I’m studying Batch Normalization, but I am have some difficulty understanding how to calculate the bias and variance.

What I’ve learned so far:

  1. Bias ≈ (training error) − (Bayes error), where Bayes error is the irreducible error (e.g. approximated by human performance on the same task).
  2. Variance ≈ (validation error) − (training error).

The confusion:

  • During training, we run the model in train mode:
    • BatchNorm uses each mini-batch’s mean/variance
    • Dropout is active
    • This gives us the train-mode error that guides weight updates.
  • During evaluation (dev/test), we switch to eval mode:
    • BatchNorm uses the running mean/variance
    • Dropout is disabled
    • This gives us the eval-mode error that reflects real-world inference.

So there are two different “training errors”:

  1. Train-Mode Error – computed in model.train() with batch stats & dropout
  2. Train-Eval Error – computed in model.eval() on the training set using running stats & no dropout

My question is:

For the bias–variance decomposition, which of these two training errors should be used as “training error”?

  • If I use train-mode error, it includes regularization noise (dropout/Bn fluctuations), so it seems above the true representational capacity of the model.
  • If I use train-eval error, it mirrors the inference conditions and should lie closer to the model’s best achievable error (i.e. closer to Bayes error).

Intuitively, I think both bias and variance should be measured in eval mode, so that:

  • Bias = train-eval error− Bayes error
  • Variance = validation error − train-eval error

This way, I’m comparing “apples to apples” for both train and dev/test.
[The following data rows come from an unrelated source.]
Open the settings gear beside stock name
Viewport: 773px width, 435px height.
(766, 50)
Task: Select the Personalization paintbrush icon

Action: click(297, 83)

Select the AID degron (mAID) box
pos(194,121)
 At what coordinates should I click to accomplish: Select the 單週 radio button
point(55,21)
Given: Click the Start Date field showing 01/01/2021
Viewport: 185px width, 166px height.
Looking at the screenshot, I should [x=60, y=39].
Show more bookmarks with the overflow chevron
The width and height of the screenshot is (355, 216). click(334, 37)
But I’ve also seen advice that suggests using the train-mode error to gauge variance.

Can anyone explain :

  1. Which of these training errors is correct to use for bias and for variance, and
  2. Why the standard practice chooses one over the other?
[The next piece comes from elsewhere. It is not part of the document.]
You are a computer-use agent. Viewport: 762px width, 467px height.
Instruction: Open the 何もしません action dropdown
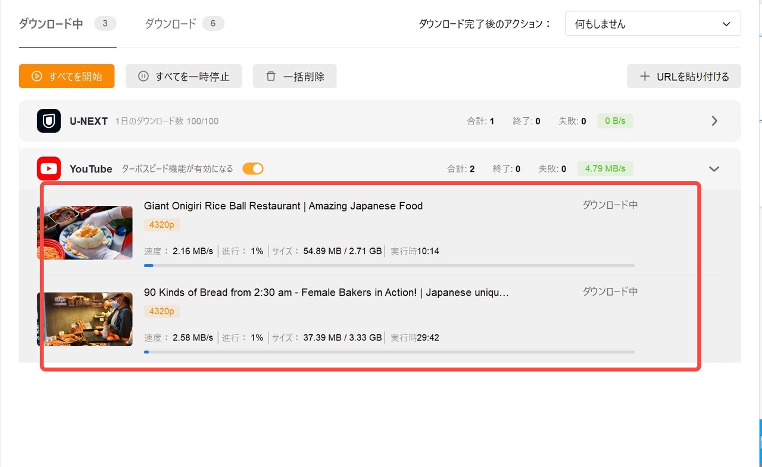pos(652,23)
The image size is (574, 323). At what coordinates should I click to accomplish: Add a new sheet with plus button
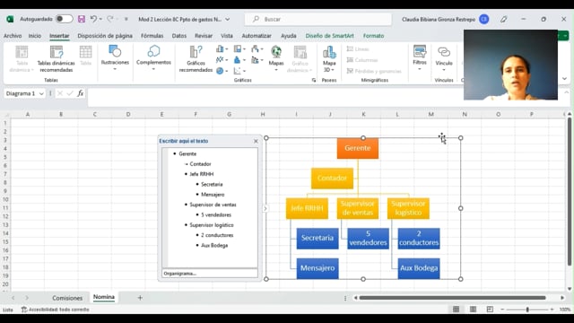[x=140, y=298]
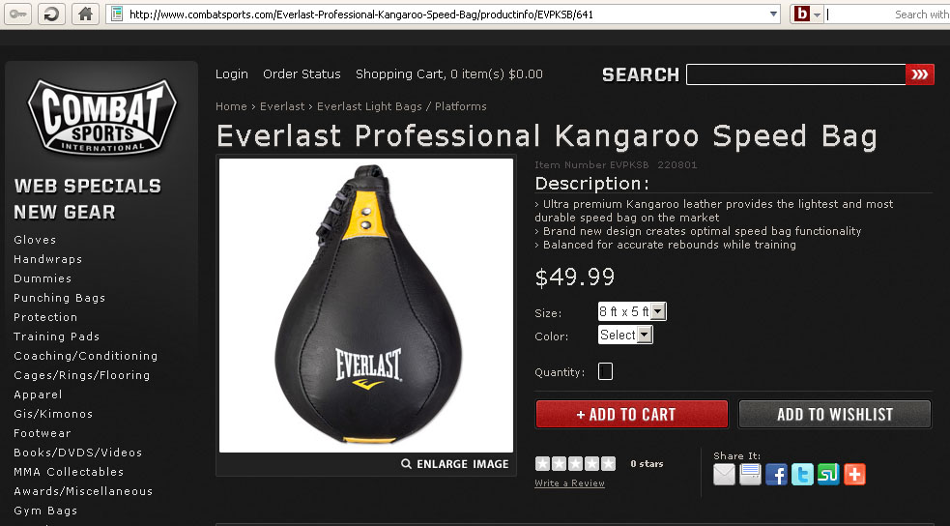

Thanks in advance for clarifying this subtle but crucial point!

Yes, this is a perceptive and important question. When we are actually evaluating the performance of the model, it is always done in “inference” mode not training mode, exactly for the reason you mentioned: you don’t want the additional noise from regularization included in the results. The point of regularization is that it affects how the training works and thus gives us different weight values that we’d get without it. But then when we want to see how the resulting model performs, we run it in “plain vanilla” inference mode: just forward propagation without any regularization.
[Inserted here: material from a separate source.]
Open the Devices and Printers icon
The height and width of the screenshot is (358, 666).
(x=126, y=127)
As I’m guessing you already realize, when Prof Ng talks about “training error”, he just means the prediction errors on the training data, but in inference mode. And “test error” or “validation error” just means the prediction errors using the test or validation datasets.

One other subtlety perhaps worth mentioning is that the word “variance” has a number of different meanings. When he talks about “bias versus variance”, the variance there means something different than the mean and variance used in Batch Norm. In the Batch Norm case, it’s the usual statistical meaning of variance, which is a well-defined metric.